MATERIAL PROVIDED:
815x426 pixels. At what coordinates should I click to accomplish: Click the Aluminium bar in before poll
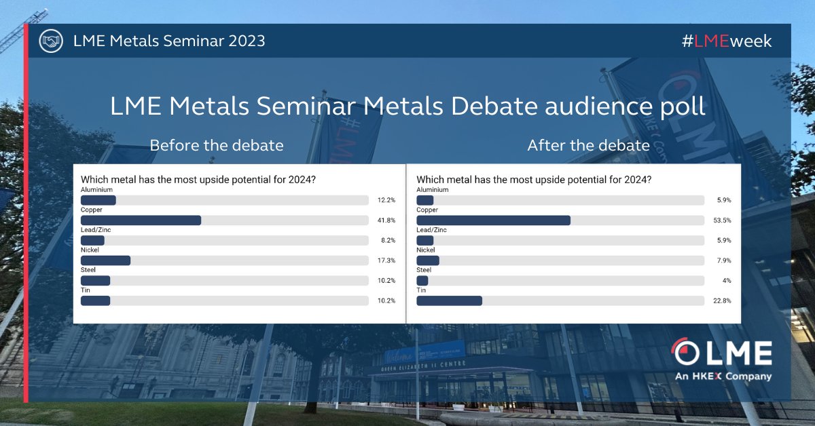pos(98,200)
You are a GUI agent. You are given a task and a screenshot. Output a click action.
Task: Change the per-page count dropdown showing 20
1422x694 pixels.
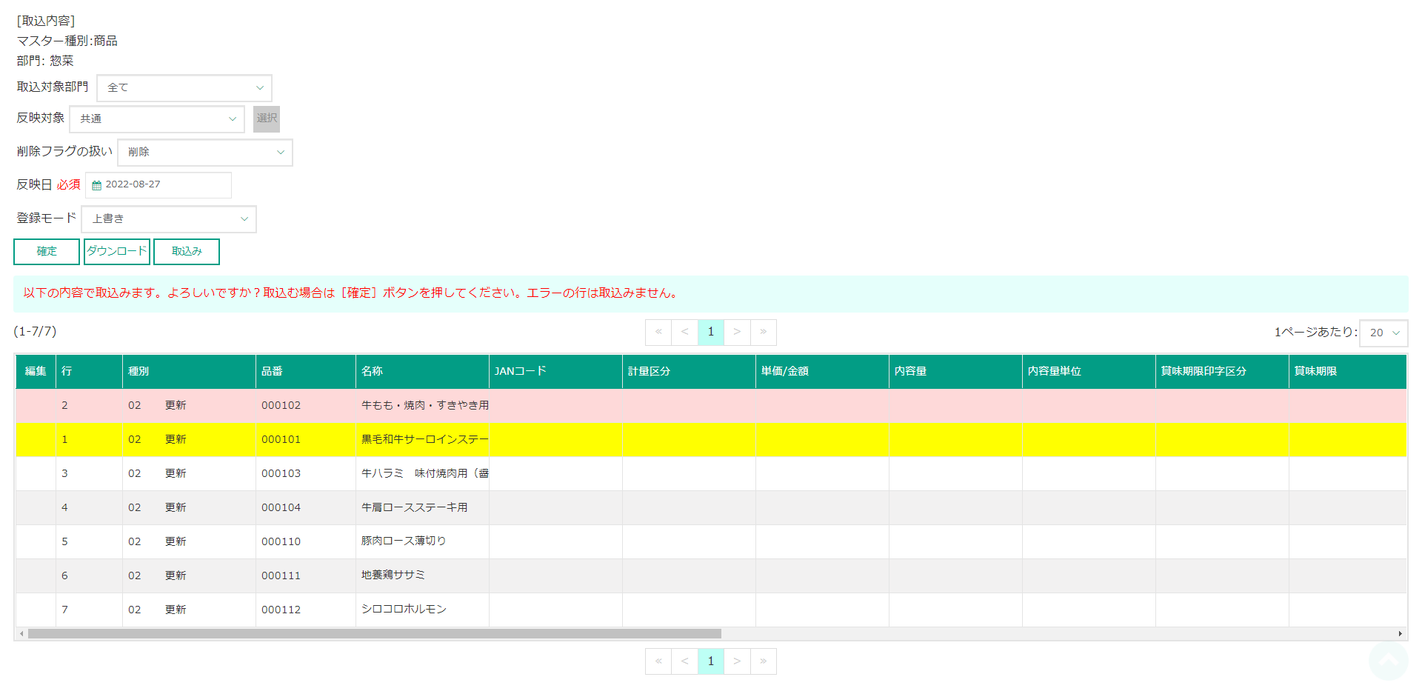tap(1383, 333)
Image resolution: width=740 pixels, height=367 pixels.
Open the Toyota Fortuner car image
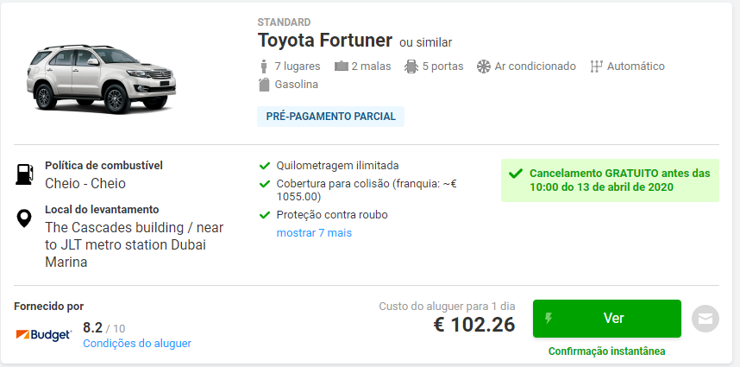pyautogui.click(x=101, y=78)
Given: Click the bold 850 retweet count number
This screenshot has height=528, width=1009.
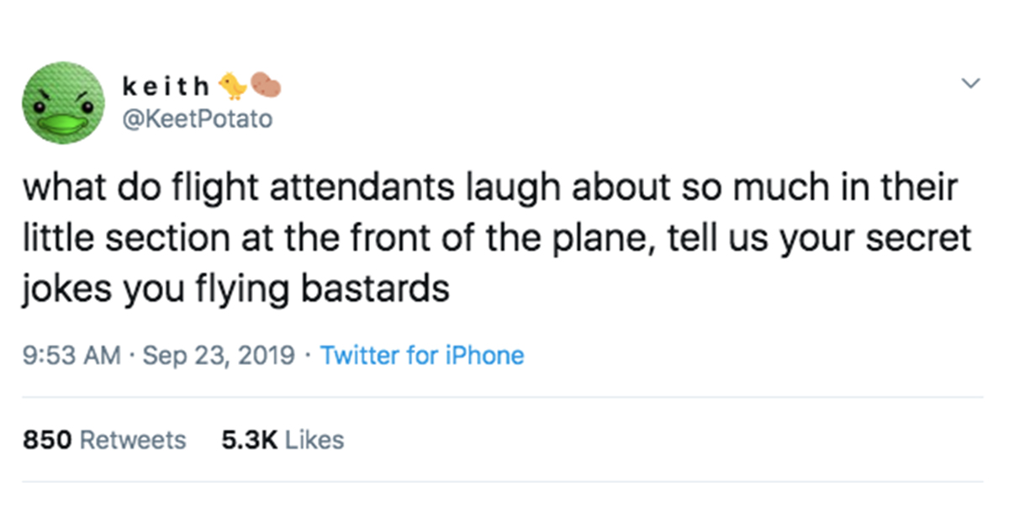Looking at the screenshot, I should pos(46,440).
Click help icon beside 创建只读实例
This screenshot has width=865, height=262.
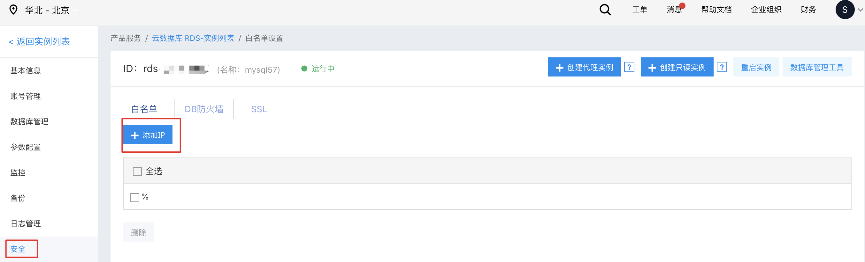tap(722, 67)
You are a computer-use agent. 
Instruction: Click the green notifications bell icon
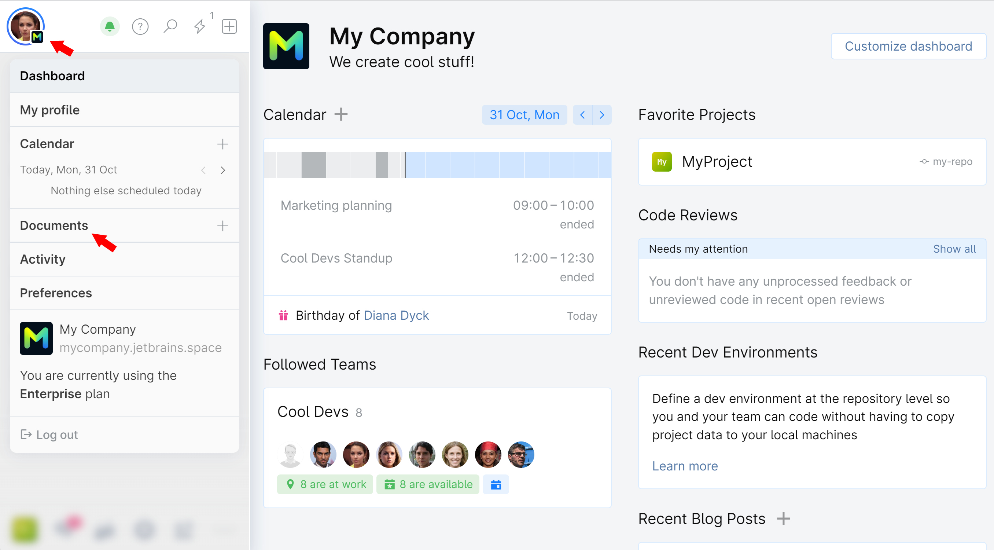pyautogui.click(x=110, y=27)
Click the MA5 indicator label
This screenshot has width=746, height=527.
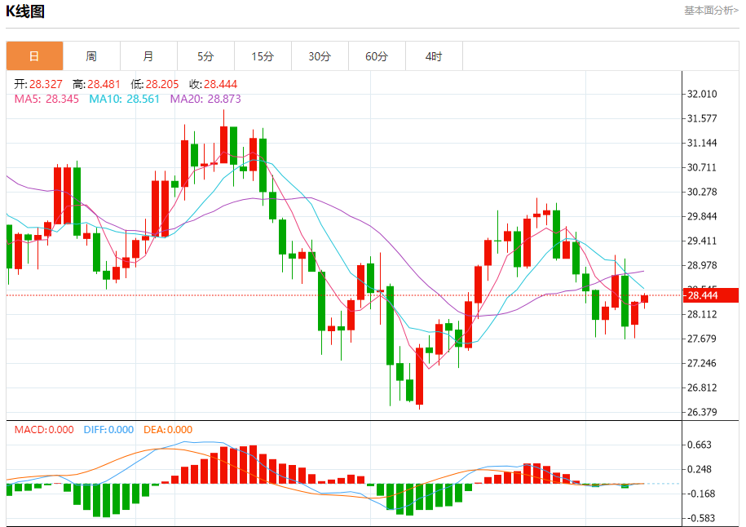(x=46, y=99)
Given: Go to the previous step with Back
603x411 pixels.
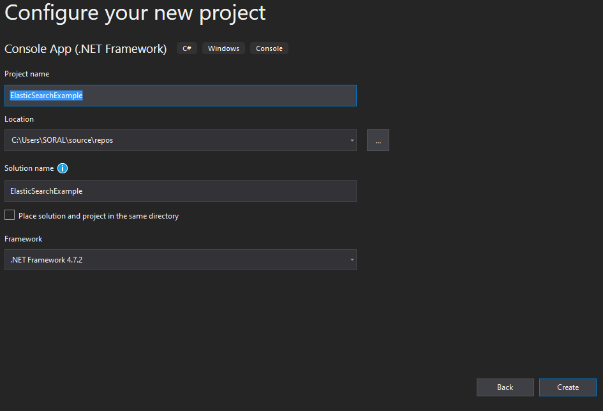Looking at the screenshot, I should point(505,387).
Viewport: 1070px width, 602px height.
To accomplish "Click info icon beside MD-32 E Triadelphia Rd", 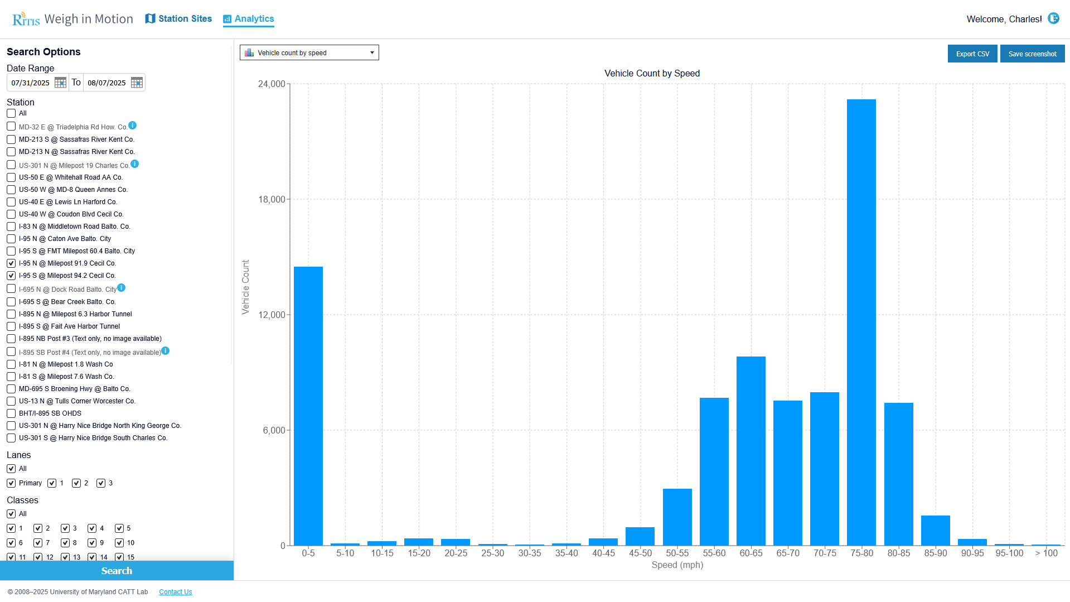I will 133,126.
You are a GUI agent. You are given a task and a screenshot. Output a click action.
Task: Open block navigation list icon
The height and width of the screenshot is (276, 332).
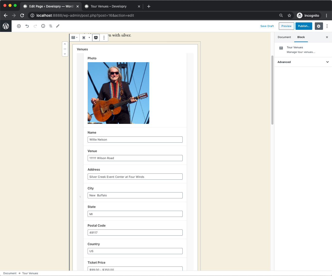(x=51, y=26)
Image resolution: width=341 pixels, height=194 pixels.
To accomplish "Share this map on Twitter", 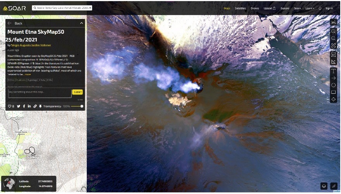I will (18, 106).
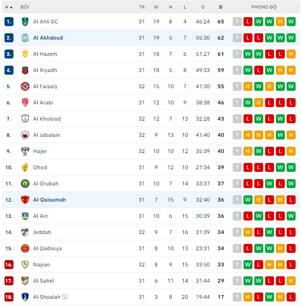Viewport: 301px width, 306px height.
Task: Click Al-Faisaly's first orange H form badge
Action: click(248, 86)
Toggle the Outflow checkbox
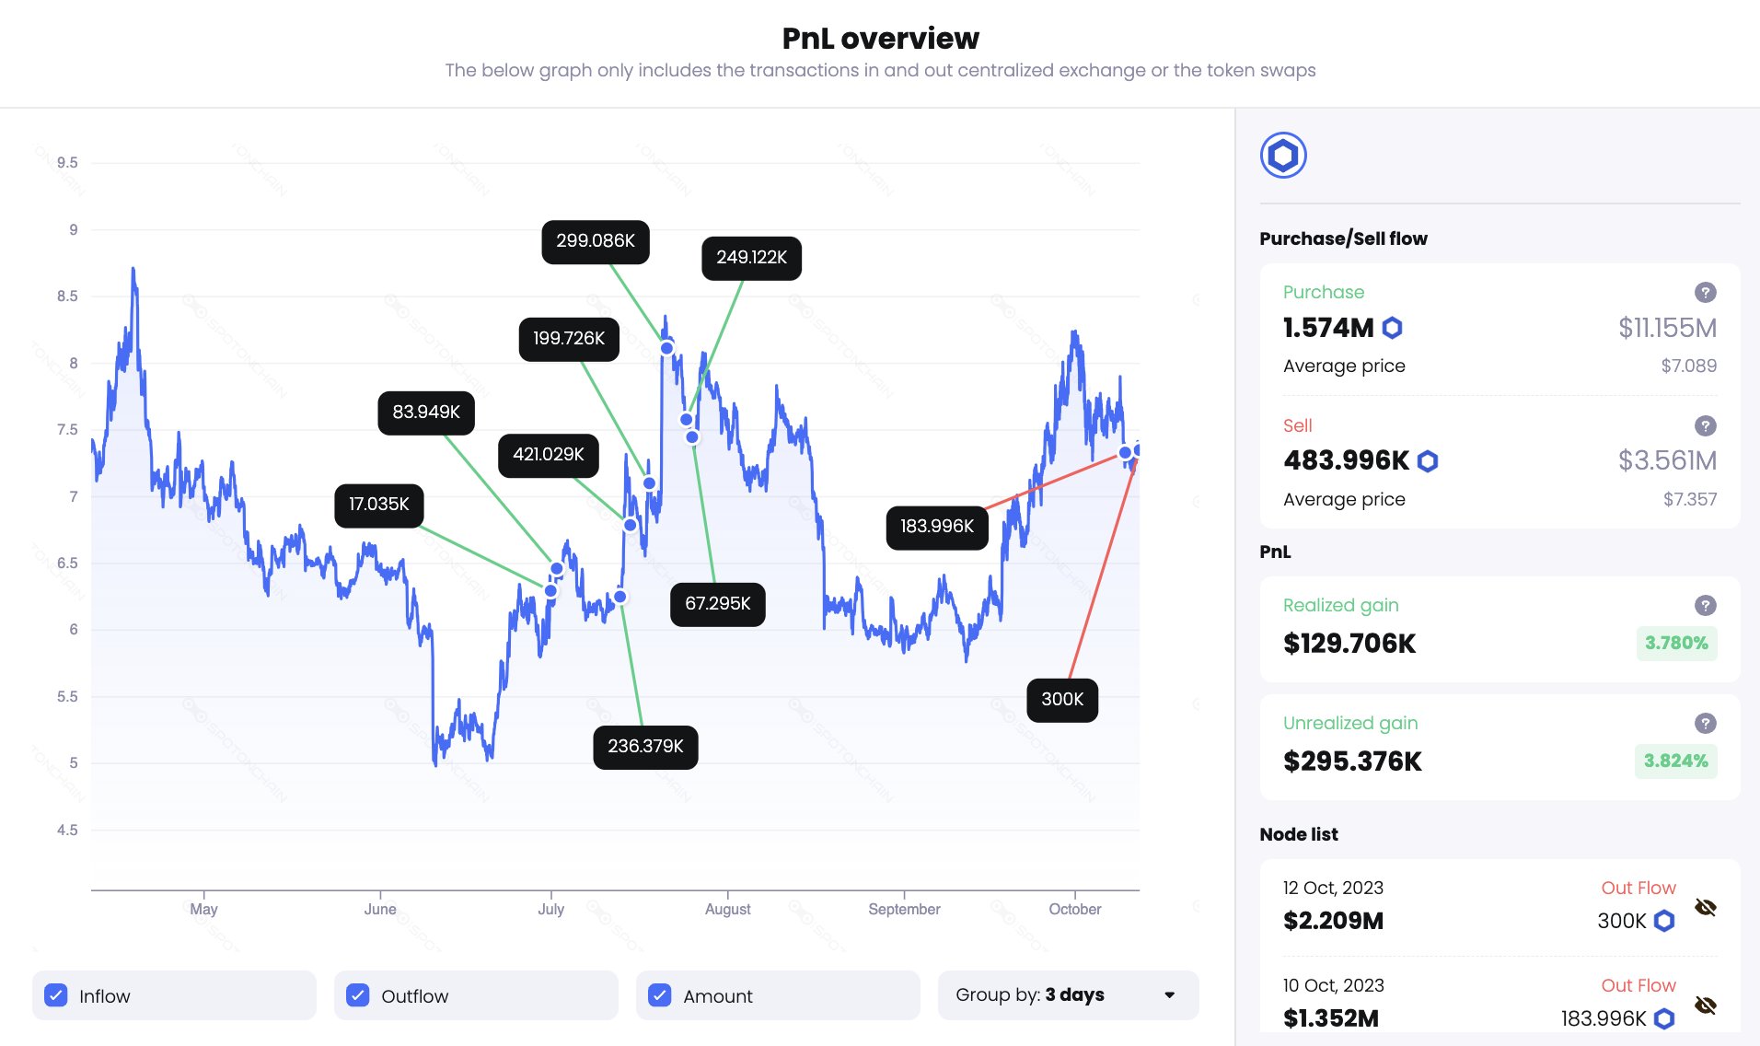The width and height of the screenshot is (1760, 1046). pyautogui.click(x=358, y=995)
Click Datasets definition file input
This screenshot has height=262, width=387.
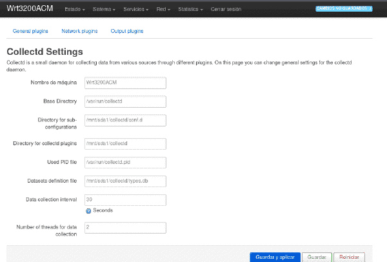[125, 181]
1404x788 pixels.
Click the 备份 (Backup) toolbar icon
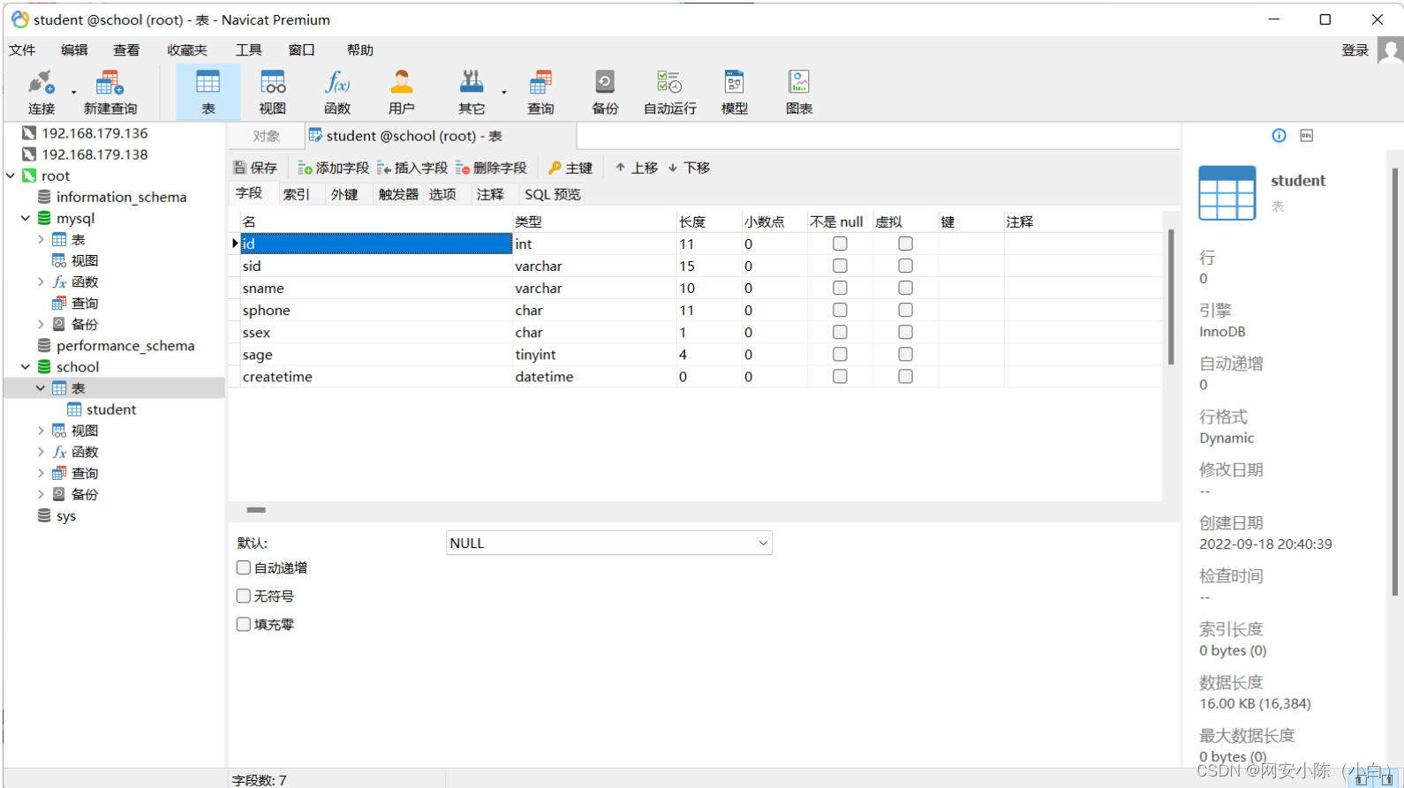click(605, 93)
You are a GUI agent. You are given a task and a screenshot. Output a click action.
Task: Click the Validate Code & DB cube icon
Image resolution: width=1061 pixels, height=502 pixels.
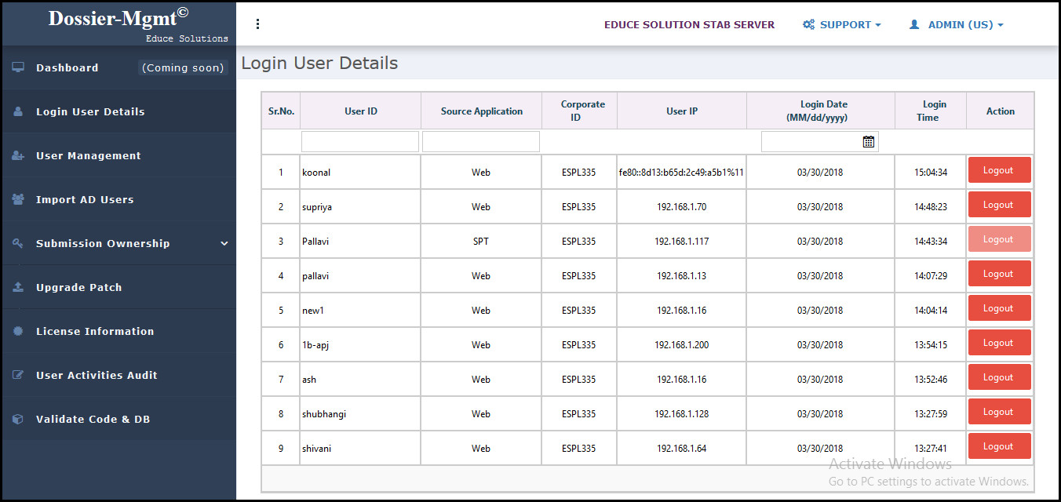18,419
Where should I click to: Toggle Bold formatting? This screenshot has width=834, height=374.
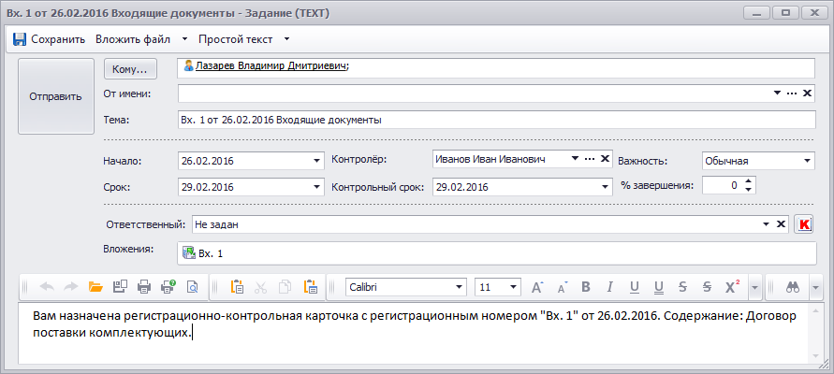click(x=586, y=287)
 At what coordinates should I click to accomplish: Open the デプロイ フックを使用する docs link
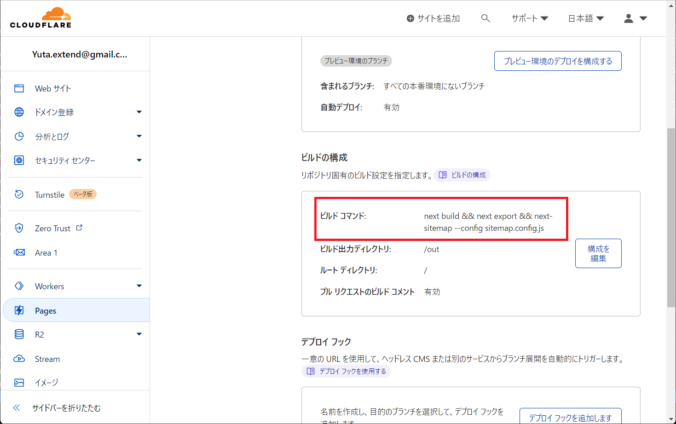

SHORT EXERCISE: Rewrite the records starting with the line that contains "Toggle the Outflow checkbox" and going on through the end of the records, changing "Toggle" to "Switch" and leaving everything else unchanged. Leave the pictures out of your answer.

OUTPUT OF THE EXERCISE:
Switch the Outflow checkbox
The width and height of the screenshot is (1760, 1046). pyautogui.click(x=358, y=995)
Click Datasets definition file input
This screenshot has height=262, width=387.
[125, 181]
1404x788 pixels.
Click the 备份 (Backup) toolbar icon
click(605, 93)
You are a GUI agent. You are given a task and a screenshot. Output a click action.
Task: Click the Validate Code & DB cube icon
Image resolution: width=1061 pixels, height=502 pixels.
18,419
Where should I click to: Switch Bold formatting? This screenshot has width=834, height=374.
click(x=586, y=287)
 At what coordinates should I click to accomplish: Open the デプロイ フックを使用する docs link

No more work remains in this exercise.